At the Saturday open-air market in central Toulon, I happily stumbled upon a stand selling cade for €1.30 a serving. Like the socca I first tried in Nice with my friend Jen last February when doing research for my book, cade is cooked in a large, circular pan, and served with just a dusting of pepper or cumin powder. The major difference between the two treats is that socca is crepe-thin, while cade is the thickness of a waffle or very thick pancake.

Special, indeed

As I sprinkled pepper over my cade, madame said "Hey! Leave some for the other clients!" Mean.

Gone in 30 seconds

Not long after discovering one edible treasure, I veered straight into another as we strolled a pedestrian promenade toward la gare, from whence I'd soon board a train back home to Paris. I'd hoped to find something to nibble on for the nearly-four-hour trip back, and rarely do my snack-tracking senses fail me in times of need. All it took this time was the word "Ital" on a shop sign and within, like, two nanoseconds, my it-might-be-vegan alarm bells were clanging on code-red heightened-alert mode. The shop's proprietor stood in the doorway talking to two customers, noticed me eyeballing the menu, and says, more or less, "Sorry, this is a vegetarian restaurant. We only have vegetarian food."

Uh, and why so apologetic?

"C'est merveilleux!"

He looked a little surprised. I asked if he could make me something without cheese. He said of course. I said get down on it, s'il vous plait. He said coming right up. The results were divine.

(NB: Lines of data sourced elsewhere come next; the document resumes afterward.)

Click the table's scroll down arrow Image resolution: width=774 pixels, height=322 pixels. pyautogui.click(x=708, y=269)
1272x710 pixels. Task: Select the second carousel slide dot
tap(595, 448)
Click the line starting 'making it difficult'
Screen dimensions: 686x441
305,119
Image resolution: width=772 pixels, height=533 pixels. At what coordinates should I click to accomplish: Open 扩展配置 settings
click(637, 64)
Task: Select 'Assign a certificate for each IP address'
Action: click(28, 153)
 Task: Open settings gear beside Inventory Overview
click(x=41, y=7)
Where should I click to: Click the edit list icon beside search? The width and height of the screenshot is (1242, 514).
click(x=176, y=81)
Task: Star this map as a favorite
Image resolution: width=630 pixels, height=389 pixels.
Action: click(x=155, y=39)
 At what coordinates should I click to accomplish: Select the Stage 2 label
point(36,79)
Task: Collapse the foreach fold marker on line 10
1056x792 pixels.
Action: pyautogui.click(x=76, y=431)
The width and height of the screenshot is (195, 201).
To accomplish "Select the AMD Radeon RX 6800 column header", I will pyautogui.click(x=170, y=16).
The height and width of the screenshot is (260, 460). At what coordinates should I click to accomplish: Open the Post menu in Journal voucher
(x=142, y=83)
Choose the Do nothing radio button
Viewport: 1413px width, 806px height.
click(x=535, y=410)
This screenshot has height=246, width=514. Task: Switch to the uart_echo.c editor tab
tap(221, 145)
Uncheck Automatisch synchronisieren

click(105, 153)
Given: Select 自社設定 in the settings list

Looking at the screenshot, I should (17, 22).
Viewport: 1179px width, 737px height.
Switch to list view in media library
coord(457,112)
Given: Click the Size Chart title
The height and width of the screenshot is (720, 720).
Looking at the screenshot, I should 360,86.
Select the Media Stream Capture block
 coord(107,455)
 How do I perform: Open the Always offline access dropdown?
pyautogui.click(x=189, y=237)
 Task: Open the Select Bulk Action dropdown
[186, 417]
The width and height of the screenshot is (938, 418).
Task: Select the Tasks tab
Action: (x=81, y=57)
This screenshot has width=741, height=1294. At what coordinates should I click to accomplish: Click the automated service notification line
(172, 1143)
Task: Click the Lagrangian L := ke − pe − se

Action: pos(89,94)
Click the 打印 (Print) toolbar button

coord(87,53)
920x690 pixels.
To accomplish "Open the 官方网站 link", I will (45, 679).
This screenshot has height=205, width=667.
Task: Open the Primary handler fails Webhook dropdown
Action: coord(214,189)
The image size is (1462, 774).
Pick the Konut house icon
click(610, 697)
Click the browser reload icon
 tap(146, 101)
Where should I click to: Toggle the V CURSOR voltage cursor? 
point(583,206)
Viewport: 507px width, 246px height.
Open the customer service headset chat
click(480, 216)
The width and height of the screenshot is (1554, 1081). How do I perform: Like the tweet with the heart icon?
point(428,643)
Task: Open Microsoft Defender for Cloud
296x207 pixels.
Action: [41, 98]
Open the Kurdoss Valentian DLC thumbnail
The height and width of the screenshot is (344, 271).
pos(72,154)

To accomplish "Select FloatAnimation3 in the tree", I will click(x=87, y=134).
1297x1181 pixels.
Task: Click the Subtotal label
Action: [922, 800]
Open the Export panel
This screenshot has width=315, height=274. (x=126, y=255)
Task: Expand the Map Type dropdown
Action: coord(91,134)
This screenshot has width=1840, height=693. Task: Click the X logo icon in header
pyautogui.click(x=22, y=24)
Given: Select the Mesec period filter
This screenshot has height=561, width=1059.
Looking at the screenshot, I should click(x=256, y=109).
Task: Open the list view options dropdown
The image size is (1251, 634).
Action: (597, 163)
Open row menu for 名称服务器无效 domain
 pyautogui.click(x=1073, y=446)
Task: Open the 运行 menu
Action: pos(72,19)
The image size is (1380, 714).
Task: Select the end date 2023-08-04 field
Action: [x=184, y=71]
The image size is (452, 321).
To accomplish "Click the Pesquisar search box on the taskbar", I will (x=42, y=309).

Pretty basic: Tomato, lettuce, and faux meat on a tortilla, which was then grilled, panini-style, to crispy perfection.

No more apologies, Paco

Wasabi snacks procured at a gargantuan Auchan supermarket. This was "dessert" after the ital sandwich.

My seatmate's kitty companion. Not a peep from this travel-wise critter in nearly four hours of train travel!

Back home in Paris, it's wet and gray, with an added dose of drama courtesy of a twilight show featuring flashy lightning bolts and rumbling thunderclaps. At least it's not cold. If I close my eyes, I can still taste the salty, aqua-blue Mediterranean water on my tongue, and feel the sun burning into my skin as I float on my back in the cool water. Heaven. And that delicious aroma wafting out of my oven? Another reminder of summer's last seaside hurrah: Cade. If the home-made stuff tastes half as good as it smells, I'll post photos and a recipe, tout de suite.